于是,猎户记忆里怨恨的人,丁文看来只是第三者立场上好坏喜恶的评价准则,而没有那种切身入骨的恨意。

一片田地里不见有忙碌的身影,丁文径直进了片地,随意摘成熟的菠菜丢进背筐。

摘了一会,终于有个身影飞跑着过来。

丁文就等着有人发现,因为这片田地本属于猎户,却被村里人各种手段霸占,把他逼走。

丁文当然不准备在这里扎根生活,却不准备便宜了欺压猎户的主谋。

来的是个女人,丁文边摘菠菜边招呼说:“哟,二嫂。”

那女人肤色黑黄,看清是猎户时目光就变的有些复杂,这时打量着他,叹了口气说:“村里正好有事,人都在场子里。你缺什么吃的赶紧多摘些,快点回去别让他们给碰见了。”

那女人说着,麻溜的弯腰帮忙摘了起来,边自朝村里看。

这片菜地如今是她家的,猎户记忆里跟二嫂交集不多,丁文也没料到会有这状况。

“我摘的是你家菜地呢二嫂,你不喊人来赶我,还帮忙?”丁文不怕人凶他,眼下这状况让他怎么按计划找碴啊?

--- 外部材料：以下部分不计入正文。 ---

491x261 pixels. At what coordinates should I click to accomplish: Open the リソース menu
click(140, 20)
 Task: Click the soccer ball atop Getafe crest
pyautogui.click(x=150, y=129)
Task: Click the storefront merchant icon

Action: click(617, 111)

那女人自顾弯腰摘菜,忙里偷闲也只顾得往村里看,唯恐有人看见,嘴里说着:“地是你的地,我也知道家里那口子不对,但你知道老大的脾气,我家那口子本来也不图你的地,但他哥发了话他敢说不?我一个女人家更说不上话,你往后真缺吃的说一声,我送村子外头给你。你这要让人瞧见了,老大哪能罢休?他早就说你留着是祸害,我家那口子说你不敢生事,又说还指望你弄点野物换换胃口,老大才没找你麻烦,你说你这不是自己往刀口上撞么……”

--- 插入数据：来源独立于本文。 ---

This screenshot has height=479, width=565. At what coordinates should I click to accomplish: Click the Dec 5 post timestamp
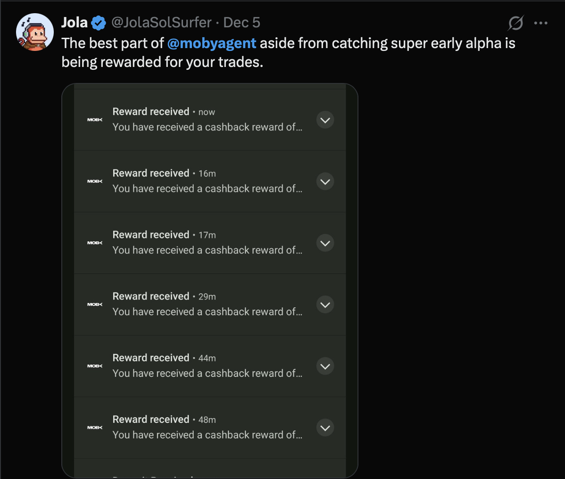pos(241,23)
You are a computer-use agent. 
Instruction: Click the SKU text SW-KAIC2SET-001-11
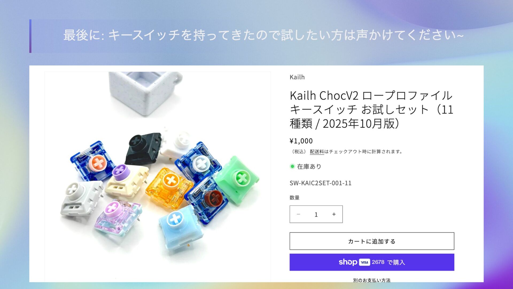click(x=320, y=183)
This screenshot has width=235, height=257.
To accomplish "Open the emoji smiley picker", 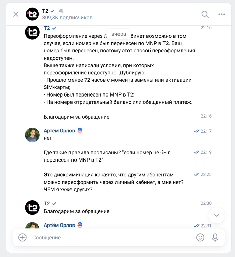I will point(200,237).
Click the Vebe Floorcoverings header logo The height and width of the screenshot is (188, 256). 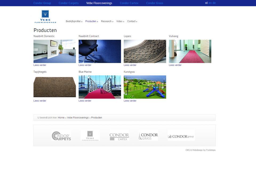tap(45, 17)
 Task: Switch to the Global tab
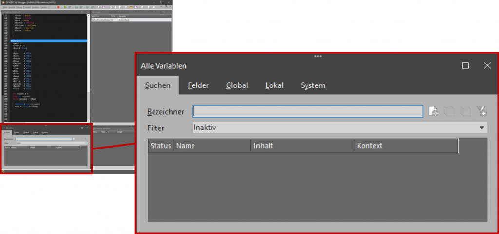(236, 85)
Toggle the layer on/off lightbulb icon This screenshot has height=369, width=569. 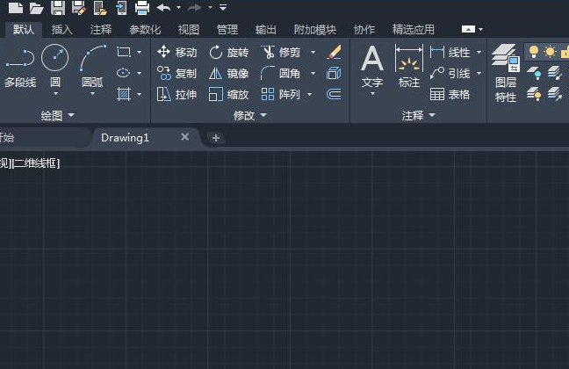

那女人絮絮叨叨的说着,听的丁文一阵郁闷,这情形他的计划必须调整了。

那女人帮忙摘了许多,然后就忙着催他说:“快回去吧!村里最近忙,仙派的人在这铸剑,我得赶紧回厨房。”

“二嫂你去忙吧,不用管我。”

那女人自然不会料到丁文是来找事的,心急火燎的回去忙了,丁文背着满筐菠菜径直去了村子广场。

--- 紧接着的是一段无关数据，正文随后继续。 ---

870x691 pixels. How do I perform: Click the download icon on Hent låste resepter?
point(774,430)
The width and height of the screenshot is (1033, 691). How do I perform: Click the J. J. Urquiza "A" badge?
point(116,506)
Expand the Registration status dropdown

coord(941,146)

玄女曾经说过,沉默岭以东的万里之地都是大晴仙派的地方。

丁文去到广场,村里人都以为他拿猎物来换菜,不见他拿猎物却见背了菜,就以为已经跟厨房换好了,也就没人搭理他,自管忙乎。

搬桌子的,搬椅子的,还有把洗干净的布往广场地上铺的,摆碗筷倒酒的,端菜端汤的……

一村子的人忙乎着招待的,只有八个大晴派的仙人。